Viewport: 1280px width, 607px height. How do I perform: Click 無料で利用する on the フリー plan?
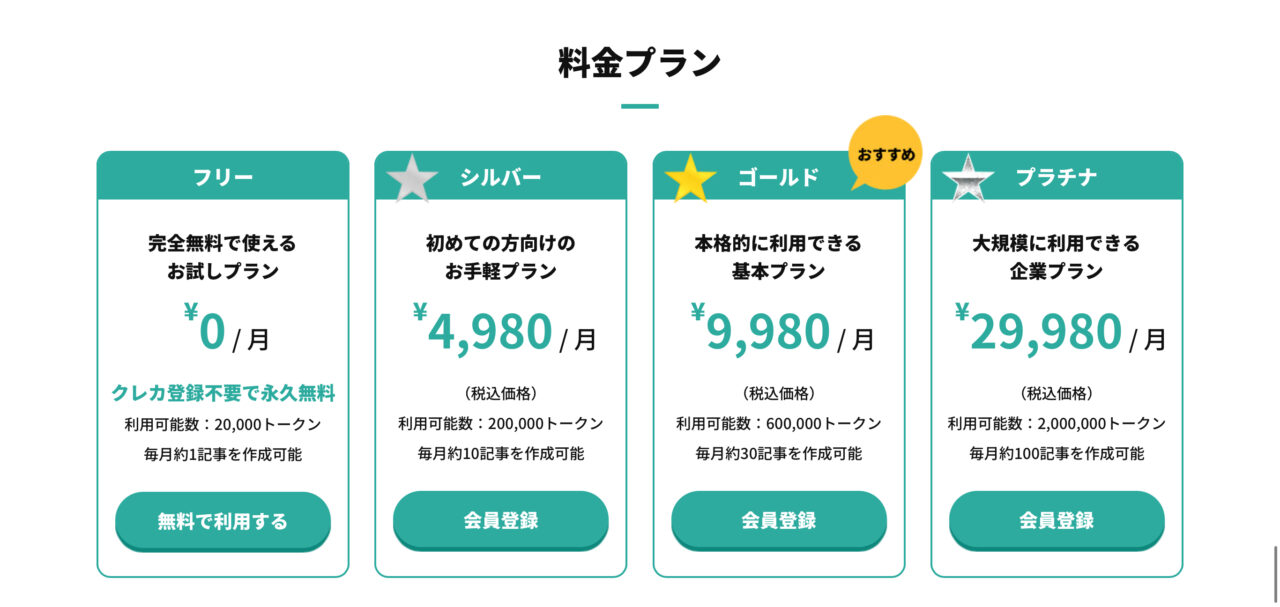[x=222, y=521]
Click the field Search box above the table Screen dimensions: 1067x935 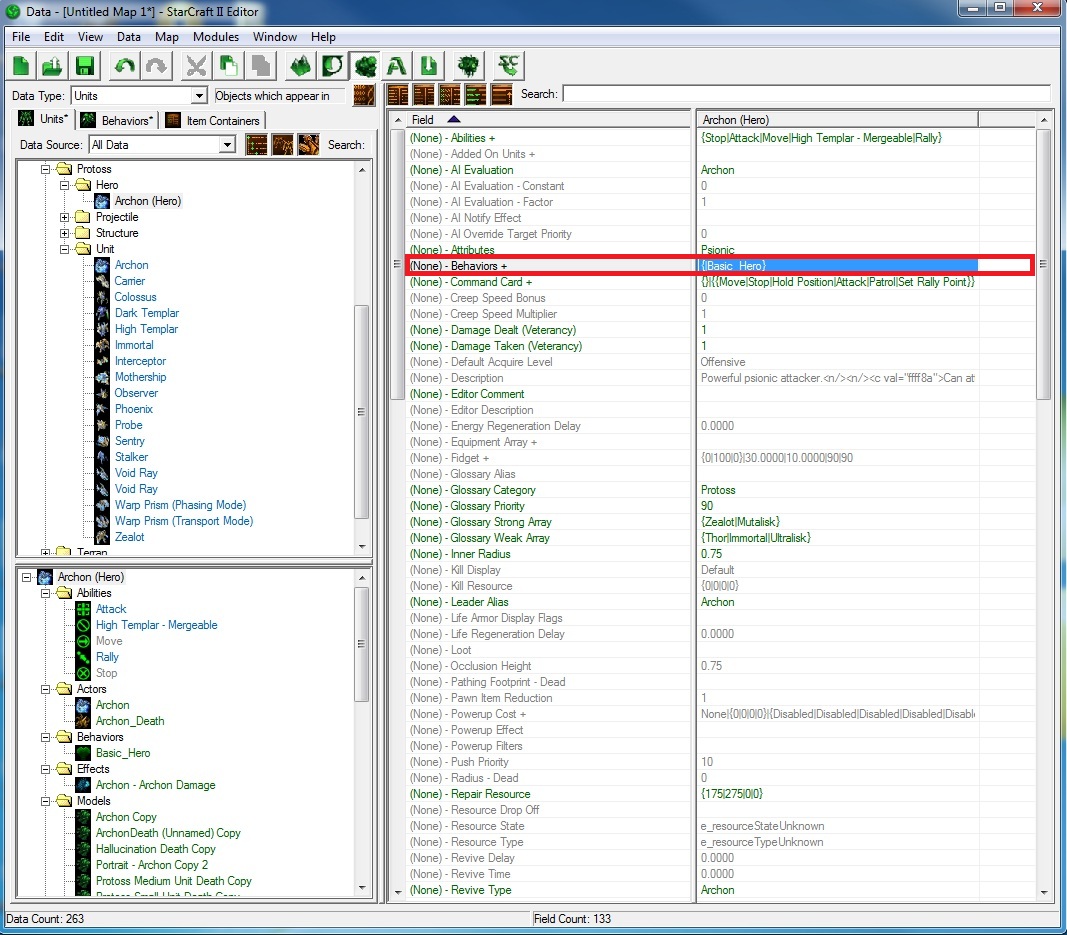point(805,94)
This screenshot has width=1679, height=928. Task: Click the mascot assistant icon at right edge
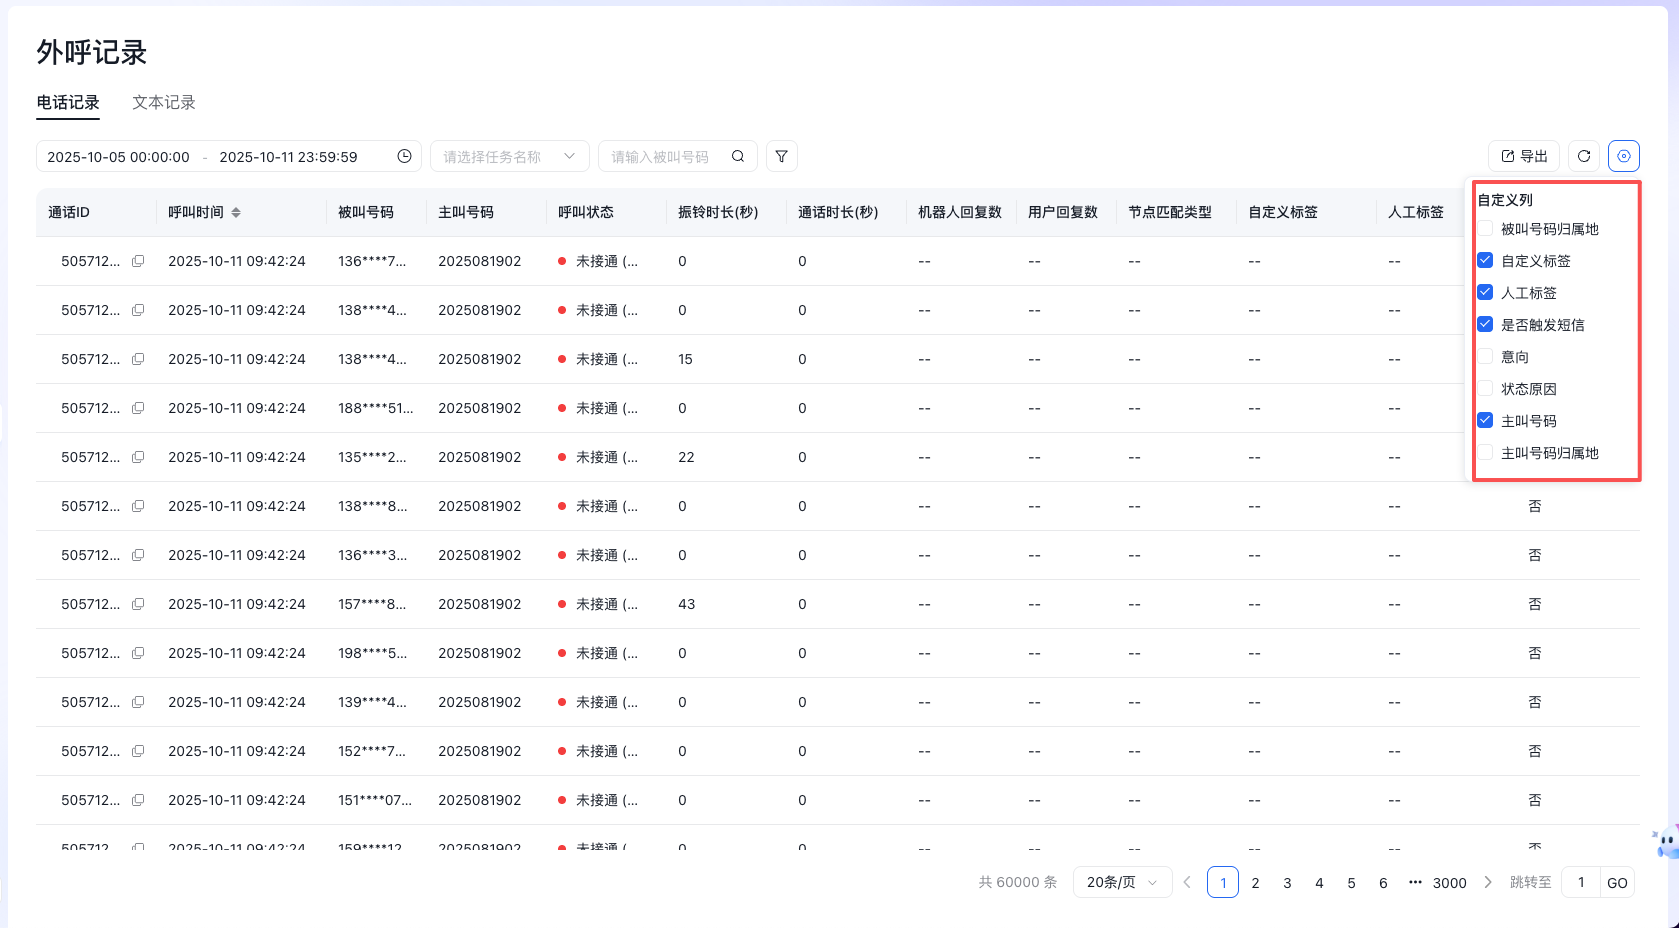click(x=1665, y=842)
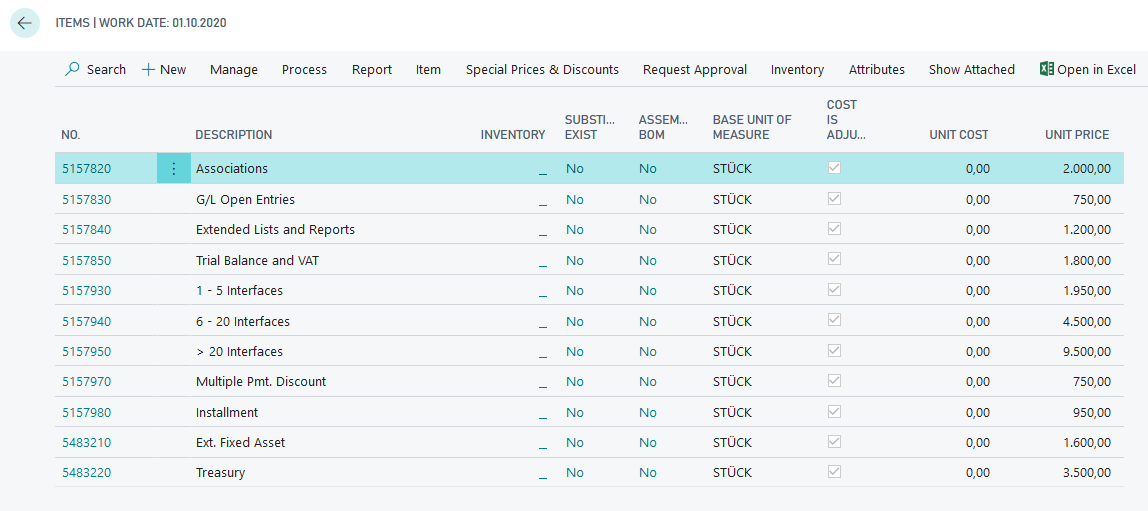Click the plus icon for New
The image size is (1148, 511).
[x=148, y=69]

- **Task brief**
Your task is to repeat only the lines from the line containing "This screenshot has" through the final line of the material, inclusive; do not include pictures.

- **Answer area**
This screenshot has width=1679, height=928. Task: Click the mascot assistant icon at right edge
click(x=1665, y=842)
Click the plus icon for New
The image size is (1148, 511).
[x=148, y=69]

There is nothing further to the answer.